Roma – È in corso a Roma a Palazzo Chigi la cabina di regia dell’esecutivo sul Documento programmatico di bilancio (Dpb), che disegna la cornice della manovra e la anticipa. Oltre al premier Mario Draghi, al ministero dell’economia Daniele Franco e al sottosegretario alla presidenza del consiglio Roberto Garofoli, partecipano alla riunione i capi delegazione di M5s, Pd, Lega, Fi, Iv e Leu con i responsabili economici dei rispettivi partiti.
Roma – Palazzo Chigi
Le ipotesi alle quali sta lavorando il governo da inserire nella manovra, a quanto si apprende, sarebbero una stretta anti furbetti sul reddito di cittadinanza, nuovi meccanismi per l’uscita anticipata delle pensioni, pensando magari a un superamento della Quota 1oo con una Quota 102, e una riduzione delle tasse che potrebbe però concentrarsi solo sull’Irpef con una forchetta tra i 6 e i 10 miliardi, senza cancellare l’Irap. Si starebbe dunque pensando di stanziare otto miliardi in legge di bilancio per il taglio delle tasse. Nel complesso, la manovra dovrebbe dunque essere di 23 miliardi.

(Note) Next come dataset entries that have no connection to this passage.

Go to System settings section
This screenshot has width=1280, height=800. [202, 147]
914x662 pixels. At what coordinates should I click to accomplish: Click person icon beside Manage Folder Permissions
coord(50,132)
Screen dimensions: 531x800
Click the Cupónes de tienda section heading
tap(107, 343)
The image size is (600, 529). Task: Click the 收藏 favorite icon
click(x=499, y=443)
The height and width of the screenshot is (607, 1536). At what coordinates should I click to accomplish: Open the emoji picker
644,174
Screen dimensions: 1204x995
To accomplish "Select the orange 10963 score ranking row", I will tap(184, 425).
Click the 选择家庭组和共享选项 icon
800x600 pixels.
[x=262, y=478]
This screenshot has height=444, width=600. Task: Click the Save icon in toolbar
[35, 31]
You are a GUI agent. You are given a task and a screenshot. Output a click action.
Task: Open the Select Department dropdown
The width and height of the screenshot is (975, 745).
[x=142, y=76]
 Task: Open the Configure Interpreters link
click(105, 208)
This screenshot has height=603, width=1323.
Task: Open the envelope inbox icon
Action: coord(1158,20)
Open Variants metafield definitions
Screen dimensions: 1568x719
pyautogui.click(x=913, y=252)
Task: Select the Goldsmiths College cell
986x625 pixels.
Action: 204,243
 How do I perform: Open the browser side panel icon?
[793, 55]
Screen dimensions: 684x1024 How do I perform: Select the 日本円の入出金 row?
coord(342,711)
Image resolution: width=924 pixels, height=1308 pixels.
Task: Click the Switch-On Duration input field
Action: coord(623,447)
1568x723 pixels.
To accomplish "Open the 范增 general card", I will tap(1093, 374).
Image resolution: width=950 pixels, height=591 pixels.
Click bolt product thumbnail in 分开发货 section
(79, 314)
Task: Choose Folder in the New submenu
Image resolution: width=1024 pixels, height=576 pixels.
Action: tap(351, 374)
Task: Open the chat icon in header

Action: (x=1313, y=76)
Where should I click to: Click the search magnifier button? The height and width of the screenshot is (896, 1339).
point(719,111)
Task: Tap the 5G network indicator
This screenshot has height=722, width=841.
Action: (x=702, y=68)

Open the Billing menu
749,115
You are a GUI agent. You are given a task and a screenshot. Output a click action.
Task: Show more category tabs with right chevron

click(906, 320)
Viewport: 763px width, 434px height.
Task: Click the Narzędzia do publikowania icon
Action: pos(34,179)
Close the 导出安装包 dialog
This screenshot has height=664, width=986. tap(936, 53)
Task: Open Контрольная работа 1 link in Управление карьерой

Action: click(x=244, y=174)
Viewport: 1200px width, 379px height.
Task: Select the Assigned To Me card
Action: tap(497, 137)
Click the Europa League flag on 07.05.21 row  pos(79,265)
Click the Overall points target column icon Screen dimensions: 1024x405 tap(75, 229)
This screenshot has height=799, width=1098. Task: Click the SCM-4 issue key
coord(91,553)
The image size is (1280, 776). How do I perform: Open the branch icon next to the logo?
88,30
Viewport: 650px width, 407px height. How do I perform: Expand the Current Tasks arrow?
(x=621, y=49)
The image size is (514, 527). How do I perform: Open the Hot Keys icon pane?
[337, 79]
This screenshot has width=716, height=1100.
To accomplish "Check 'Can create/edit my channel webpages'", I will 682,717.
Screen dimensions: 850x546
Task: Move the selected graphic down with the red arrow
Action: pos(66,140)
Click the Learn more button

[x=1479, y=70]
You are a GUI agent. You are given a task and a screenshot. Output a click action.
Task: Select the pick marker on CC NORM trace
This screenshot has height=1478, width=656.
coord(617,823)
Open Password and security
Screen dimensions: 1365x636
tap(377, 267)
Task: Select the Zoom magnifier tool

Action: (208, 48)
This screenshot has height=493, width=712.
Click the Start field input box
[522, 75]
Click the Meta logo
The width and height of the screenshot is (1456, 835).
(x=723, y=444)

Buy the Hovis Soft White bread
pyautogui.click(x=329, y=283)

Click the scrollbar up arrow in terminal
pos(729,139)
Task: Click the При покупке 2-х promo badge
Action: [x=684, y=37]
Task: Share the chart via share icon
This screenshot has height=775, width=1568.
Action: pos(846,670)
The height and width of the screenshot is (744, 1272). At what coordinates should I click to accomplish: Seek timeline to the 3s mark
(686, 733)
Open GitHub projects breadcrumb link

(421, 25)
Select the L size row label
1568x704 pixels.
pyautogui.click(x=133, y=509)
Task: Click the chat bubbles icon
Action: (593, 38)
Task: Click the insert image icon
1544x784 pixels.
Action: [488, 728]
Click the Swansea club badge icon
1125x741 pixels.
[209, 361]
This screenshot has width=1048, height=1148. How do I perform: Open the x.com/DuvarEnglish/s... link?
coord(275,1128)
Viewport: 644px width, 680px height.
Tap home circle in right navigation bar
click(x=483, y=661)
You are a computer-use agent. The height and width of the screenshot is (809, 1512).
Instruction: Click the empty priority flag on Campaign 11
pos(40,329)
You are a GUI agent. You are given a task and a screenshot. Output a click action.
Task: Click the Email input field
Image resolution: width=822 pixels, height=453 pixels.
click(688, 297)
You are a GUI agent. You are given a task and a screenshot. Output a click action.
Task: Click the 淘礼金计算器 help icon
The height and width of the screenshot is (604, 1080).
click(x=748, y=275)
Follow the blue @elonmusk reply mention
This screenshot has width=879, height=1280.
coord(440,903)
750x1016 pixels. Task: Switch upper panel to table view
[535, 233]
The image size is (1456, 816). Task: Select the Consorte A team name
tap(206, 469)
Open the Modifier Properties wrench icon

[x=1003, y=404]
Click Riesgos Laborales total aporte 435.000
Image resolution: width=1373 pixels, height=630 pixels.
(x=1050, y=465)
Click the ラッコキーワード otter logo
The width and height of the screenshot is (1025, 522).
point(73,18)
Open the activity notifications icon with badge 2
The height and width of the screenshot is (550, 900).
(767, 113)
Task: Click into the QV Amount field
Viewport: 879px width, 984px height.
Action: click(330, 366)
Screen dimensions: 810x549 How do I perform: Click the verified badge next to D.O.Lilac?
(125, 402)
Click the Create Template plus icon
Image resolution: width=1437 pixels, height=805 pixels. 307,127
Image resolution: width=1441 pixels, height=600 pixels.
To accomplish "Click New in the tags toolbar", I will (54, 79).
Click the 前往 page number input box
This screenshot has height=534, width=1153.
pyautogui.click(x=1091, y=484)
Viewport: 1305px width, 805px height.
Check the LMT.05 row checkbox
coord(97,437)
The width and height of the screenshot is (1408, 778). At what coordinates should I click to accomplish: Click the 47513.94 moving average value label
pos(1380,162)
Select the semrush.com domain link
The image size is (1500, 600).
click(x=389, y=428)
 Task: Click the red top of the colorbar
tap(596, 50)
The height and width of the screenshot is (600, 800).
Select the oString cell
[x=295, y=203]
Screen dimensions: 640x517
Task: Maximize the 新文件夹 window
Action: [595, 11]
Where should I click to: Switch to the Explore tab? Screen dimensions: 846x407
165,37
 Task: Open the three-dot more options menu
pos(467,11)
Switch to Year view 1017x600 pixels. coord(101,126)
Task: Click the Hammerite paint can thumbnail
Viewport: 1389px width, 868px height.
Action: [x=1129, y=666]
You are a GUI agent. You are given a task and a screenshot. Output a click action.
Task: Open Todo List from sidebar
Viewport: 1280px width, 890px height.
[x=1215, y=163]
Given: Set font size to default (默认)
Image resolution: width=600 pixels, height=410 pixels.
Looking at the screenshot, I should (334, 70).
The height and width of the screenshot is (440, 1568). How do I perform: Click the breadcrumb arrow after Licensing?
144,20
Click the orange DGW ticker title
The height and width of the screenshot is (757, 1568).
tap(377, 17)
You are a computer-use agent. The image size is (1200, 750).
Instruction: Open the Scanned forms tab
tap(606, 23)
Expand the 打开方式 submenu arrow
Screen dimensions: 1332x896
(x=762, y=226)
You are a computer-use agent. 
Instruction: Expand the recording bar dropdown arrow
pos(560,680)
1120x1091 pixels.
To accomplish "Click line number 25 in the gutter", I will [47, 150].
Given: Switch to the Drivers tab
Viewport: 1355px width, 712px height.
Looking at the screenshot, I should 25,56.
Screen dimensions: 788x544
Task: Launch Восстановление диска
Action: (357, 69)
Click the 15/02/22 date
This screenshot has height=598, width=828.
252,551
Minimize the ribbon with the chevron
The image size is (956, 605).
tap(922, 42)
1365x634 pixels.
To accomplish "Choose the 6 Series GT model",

A quanto si apprende, ci sarebbero però ancora dei nodi da sciogliere. Non sembrerebbe infatti esserci al momento l’accordo sulla proposta di una fase transitoria di due anni per il superamento di Quota 100 a favore di una Quota 102. L’ipotesi sembrerebbe non piacere in particolare alla Lega, promotrice della Quota 100, che avrebbe chiesto ancora più flessibilità. Ma allo stesso tempo non sembrerebbe convincere pienamente nemmeno il centrosinistra, che vorrebbe un meccanismo più selettivo di sostegno per chi svolge lavori usuranti e per le donne. Italia Viva avrebbe invece chiesto di non destinare alle pensioni una parte “sproporzionata” della manovra, puntando invece maggiormente sul taglio delle tasse.
Nel pomeriggio è previsto il consiglio dei ministri, che dovrebbe dare il via libera al Documento programmatico di bilancio, così che possa poi essere presentato alla Commissione europea.